• _WHAT THIS TASK INVOLVES_
The answer must be the full listing, reproduced word for word.

• _DATA FOR THIS TASK_

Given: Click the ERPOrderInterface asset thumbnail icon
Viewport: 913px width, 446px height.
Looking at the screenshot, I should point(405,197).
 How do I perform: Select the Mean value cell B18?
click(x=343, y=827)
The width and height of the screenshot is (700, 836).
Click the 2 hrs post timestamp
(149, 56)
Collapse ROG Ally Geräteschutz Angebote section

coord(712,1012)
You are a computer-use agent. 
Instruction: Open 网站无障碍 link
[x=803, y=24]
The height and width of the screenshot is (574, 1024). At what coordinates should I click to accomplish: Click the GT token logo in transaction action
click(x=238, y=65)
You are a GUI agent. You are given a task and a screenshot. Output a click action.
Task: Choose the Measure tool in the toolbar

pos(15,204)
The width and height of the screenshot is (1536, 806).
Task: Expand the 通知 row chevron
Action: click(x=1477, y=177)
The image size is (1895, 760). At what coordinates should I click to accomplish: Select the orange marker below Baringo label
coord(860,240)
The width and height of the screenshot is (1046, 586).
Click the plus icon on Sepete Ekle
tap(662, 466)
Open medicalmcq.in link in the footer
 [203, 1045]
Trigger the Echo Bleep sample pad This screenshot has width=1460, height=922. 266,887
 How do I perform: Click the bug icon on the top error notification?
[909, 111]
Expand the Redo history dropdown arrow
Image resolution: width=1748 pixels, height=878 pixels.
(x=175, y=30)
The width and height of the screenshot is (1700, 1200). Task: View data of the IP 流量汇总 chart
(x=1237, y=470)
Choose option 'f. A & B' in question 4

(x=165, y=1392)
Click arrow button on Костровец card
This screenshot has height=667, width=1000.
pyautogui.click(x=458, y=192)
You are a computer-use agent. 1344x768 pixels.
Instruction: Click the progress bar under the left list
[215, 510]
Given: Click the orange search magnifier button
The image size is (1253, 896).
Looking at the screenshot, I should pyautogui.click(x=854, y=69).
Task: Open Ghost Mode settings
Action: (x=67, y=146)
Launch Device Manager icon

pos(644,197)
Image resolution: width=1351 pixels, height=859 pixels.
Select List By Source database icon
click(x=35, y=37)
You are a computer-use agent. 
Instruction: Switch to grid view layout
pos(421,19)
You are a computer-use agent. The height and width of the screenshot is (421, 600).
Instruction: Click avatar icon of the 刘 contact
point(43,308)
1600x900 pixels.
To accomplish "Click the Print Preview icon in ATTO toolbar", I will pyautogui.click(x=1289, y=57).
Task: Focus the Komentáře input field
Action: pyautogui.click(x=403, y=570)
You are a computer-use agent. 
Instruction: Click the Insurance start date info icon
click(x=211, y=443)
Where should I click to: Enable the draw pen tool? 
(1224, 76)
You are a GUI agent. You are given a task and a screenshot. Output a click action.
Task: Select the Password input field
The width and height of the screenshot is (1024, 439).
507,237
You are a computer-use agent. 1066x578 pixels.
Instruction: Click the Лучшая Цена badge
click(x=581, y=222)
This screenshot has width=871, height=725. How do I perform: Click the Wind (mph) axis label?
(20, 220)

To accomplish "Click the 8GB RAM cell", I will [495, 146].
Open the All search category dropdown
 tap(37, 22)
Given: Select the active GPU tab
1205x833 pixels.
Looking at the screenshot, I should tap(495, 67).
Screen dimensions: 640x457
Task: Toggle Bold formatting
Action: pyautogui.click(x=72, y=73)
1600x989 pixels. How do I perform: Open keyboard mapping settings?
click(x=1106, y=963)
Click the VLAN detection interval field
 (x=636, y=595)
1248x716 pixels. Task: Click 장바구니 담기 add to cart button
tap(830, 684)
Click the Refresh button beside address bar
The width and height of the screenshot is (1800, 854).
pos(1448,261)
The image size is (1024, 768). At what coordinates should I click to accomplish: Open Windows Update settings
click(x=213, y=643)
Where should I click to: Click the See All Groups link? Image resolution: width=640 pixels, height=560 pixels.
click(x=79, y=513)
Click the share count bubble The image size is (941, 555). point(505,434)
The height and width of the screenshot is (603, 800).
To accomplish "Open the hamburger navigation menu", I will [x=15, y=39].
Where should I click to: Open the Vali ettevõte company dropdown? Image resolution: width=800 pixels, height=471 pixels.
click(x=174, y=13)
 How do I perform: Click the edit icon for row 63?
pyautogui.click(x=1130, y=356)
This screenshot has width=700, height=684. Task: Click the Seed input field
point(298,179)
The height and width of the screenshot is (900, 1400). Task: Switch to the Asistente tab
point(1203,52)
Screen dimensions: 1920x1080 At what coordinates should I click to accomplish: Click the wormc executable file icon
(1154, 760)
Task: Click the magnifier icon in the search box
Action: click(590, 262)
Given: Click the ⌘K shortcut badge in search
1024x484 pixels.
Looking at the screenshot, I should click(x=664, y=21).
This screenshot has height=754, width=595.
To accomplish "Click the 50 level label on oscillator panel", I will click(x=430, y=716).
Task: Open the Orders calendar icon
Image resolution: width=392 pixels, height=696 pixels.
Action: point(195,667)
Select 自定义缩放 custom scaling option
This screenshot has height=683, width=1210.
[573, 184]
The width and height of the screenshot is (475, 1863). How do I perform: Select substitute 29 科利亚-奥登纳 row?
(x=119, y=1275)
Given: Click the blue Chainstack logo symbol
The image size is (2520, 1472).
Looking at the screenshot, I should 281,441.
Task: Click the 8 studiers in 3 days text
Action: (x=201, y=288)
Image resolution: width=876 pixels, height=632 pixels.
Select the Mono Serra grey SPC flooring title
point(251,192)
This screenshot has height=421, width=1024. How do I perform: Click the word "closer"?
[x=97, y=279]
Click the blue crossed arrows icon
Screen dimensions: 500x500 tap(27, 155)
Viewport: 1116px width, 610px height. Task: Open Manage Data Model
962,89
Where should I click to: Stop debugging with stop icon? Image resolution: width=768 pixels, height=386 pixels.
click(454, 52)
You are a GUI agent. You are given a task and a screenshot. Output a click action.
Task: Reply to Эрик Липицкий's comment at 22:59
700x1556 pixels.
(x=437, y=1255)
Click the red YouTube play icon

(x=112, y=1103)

• _FINISHED EXERCISE_
Given: Click the ERPOrderInterface asset thumbnail icon
Viewport: 913px width, 446px height.
Looking at the screenshot, I should point(405,197).
 How do I perform: Select the Mean value cell B18?
click(x=343, y=827)
The width and height of the screenshot is (700, 836).
Click the 2 hrs post timestamp
(149, 56)
Collapse ROG Ally Geräteschutz Angebote section

coord(712,1012)
You are a computer-use agent. 
Instruction: Open 网站无障碍 link
[x=803, y=24]
The height and width of the screenshot is (574, 1024). At what coordinates should I click to accomplish: Click the GT token logo in transaction action
click(x=238, y=65)
You are a GUI agent. You are given a task and a screenshot. Output a click action.
Task: Choose the Measure tool in the toolbar

pos(15,204)
The width and height of the screenshot is (1536, 806).
Task: Expand the 通知 row chevron
Action: click(x=1477, y=177)
The image size is (1895, 760). At what coordinates should I click to accomplish: Select the orange marker below Baringo label
coord(860,240)
The width and height of the screenshot is (1046, 586).
Click the plus icon on Sepete Ekle
tap(662, 466)
Open medicalmcq.in link in the footer
 [203, 1045]
Trigger the Echo Bleep sample pad This screenshot has width=1460, height=922. 266,887
 How do I perform: Click the bug icon on the top error notification?
[909, 111]
Expand the Redo history dropdown arrow
Image resolution: width=1748 pixels, height=878 pixels.
(x=175, y=30)
The width and height of the screenshot is (1700, 1200). Task: View data of the IP 流量汇总 chart
(x=1237, y=470)
Choose option 'f. A & B' in question 4

(x=165, y=1392)
Click arrow button on Костровец card
This screenshot has height=667, width=1000.
pyautogui.click(x=458, y=192)
You are a computer-use agent. 1344x768 pixels.
Instruction: Click the progress bar under the left list
[215, 510]
Given: Click the orange search magnifier button
The image size is (1253, 896).
Looking at the screenshot, I should pyautogui.click(x=854, y=69).
Task: Open Ghost Mode settings
Action: (x=67, y=146)
Launch Device Manager icon

pos(644,197)
Image resolution: width=1351 pixels, height=859 pixels.
Select List By Source database icon
click(x=35, y=37)
You are a computer-use agent. 
Instruction: Switch to grid view layout
pos(421,19)
You are a computer-use agent. The height and width of the screenshot is (421, 600).
Instruction: Click avatar icon of the 刘 contact
point(43,308)
1600x900 pixels.
To accomplish "Click the Print Preview icon in ATTO toolbar", I will pyautogui.click(x=1289, y=57).
Task: Focus the Komentáře input field
Action: pyautogui.click(x=403, y=570)
You are a computer-use agent. 
Instruction: Click the Insurance start date info icon
click(x=211, y=443)
Where should I click to: Enable the draw pen tool? 
(1224, 76)
You are a GUI agent. You are given a task and a screenshot. Output a click action.
Task: Select the Password input field
The width and height of the screenshot is (1024, 439).
507,237
You are a computer-use agent. 1066x578 pixels.
Instruction: Click the Лучшая Цена badge
click(x=581, y=222)
This screenshot has width=871, height=725. How do I perform: Click the Wind (mph) axis label?
(20, 220)

To accomplish "Click the 8GB RAM cell", I will [495, 146].
Open the All search category dropdown
 tap(37, 22)
Given: Select the active GPU tab
1205x833 pixels.
Looking at the screenshot, I should tap(495, 67).
Screen dimensions: 640x457
Task: Toggle Bold formatting
Action: pyautogui.click(x=72, y=73)
1600x989 pixels. How do I perform: Open keyboard mapping settings?
click(x=1106, y=963)
Click the VLAN detection interval field
 (x=636, y=595)
1248x716 pixels. Task: Click 장바구니 담기 add to cart button
tap(830, 684)
Click the Refresh button beside address bar
The width and height of the screenshot is (1800, 854).
pos(1448,261)
The image size is (1024, 768). At what coordinates should I click to accomplish: Open Windows Update settings
click(x=213, y=643)
Where should I click to: Click the See All Groups link? Image resolution: width=640 pixels, height=560 pixels.
click(x=79, y=513)
Click the share count bubble The image size is (941, 555). point(505,434)
The height and width of the screenshot is (603, 800).
To accomplish "Open the hamburger navigation menu", I will [x=15, y=39].
Where should I click to: Open the Vali ettevõte company dropdown? Image resolution: width=800 pixels, height=471 pixels.
click(x=174, y=13)
 How do I perform: Click the edit icon for row 63?
pyautogui.click(x=1130, y=356)
This screenshot has width=700, height=684. Task: Click the Seed input field
point(298,179)
The height and width of the screenshot is (900, 1400). Task: Switch to the Asistente tab
point(1203,52)
Screen dimensions: 1920x1080 At what coordinates should I click to accomplish: Click the wormc executable file icon
(1154, 760)
Task: Click the magnifier icon in the search box
Action: click(590, 262)
Given: Click the ⌘K shortcut badge in search
1024x484 pixels.
Looking at the screenshot, I should click(x=664, y=21).
This screenshot has height=754, width=595.
To accomplish "Click the 50 level label on oscillator panel", I will click(x=430, y=716).
Task: Open the Orders calendar icon
Image resolution: width=392 pixels, height=696 pixels.
Action: point(195,667)
Select 自定义缩放 custom scaling option
This screenshot has height=683, width=1210.
[573, 184]
The width and height of the screenshot is (475, 1863). How do I perform: Select substitute 29 科利亚-奥登纳 row?
(x=119, y=1275)
Given: Click the blue Chainstack logo symbol
The image size is (2520, 1472).
Looking at the screenshot, I should 281,441.
Task: Click the 8 studiers in 3 days text
Action: (x=201, y=288)
Image resolution: width=876 pixels, height=632 pixels.
Select the Mono Serra grey SPC flooring title
point(251,192)
This screenshot has height=421, width=1024. How do I perform: Click the word "closer"?
[x=97, y=279]
Click the blue crossed arrows icon
Screen dimensions: 500x500 tap(27, 155)
Viewport: 1116px width, 610px height. Task: Open Manage Data Model
962,89
Where should I click to: Stop debugging with stop icon? Image resolution: width=768 pixels, height=386 pixels.
click(454, 52)
You are a GUI agent. You are given a task and a screenshot. Output a click action.
Task: Reply to Эрик Липицкий's comment at 22:59
700x1556 pixels.
(x=437, y=1255)
Click the red YouTube play icon

(x=112, y=1103)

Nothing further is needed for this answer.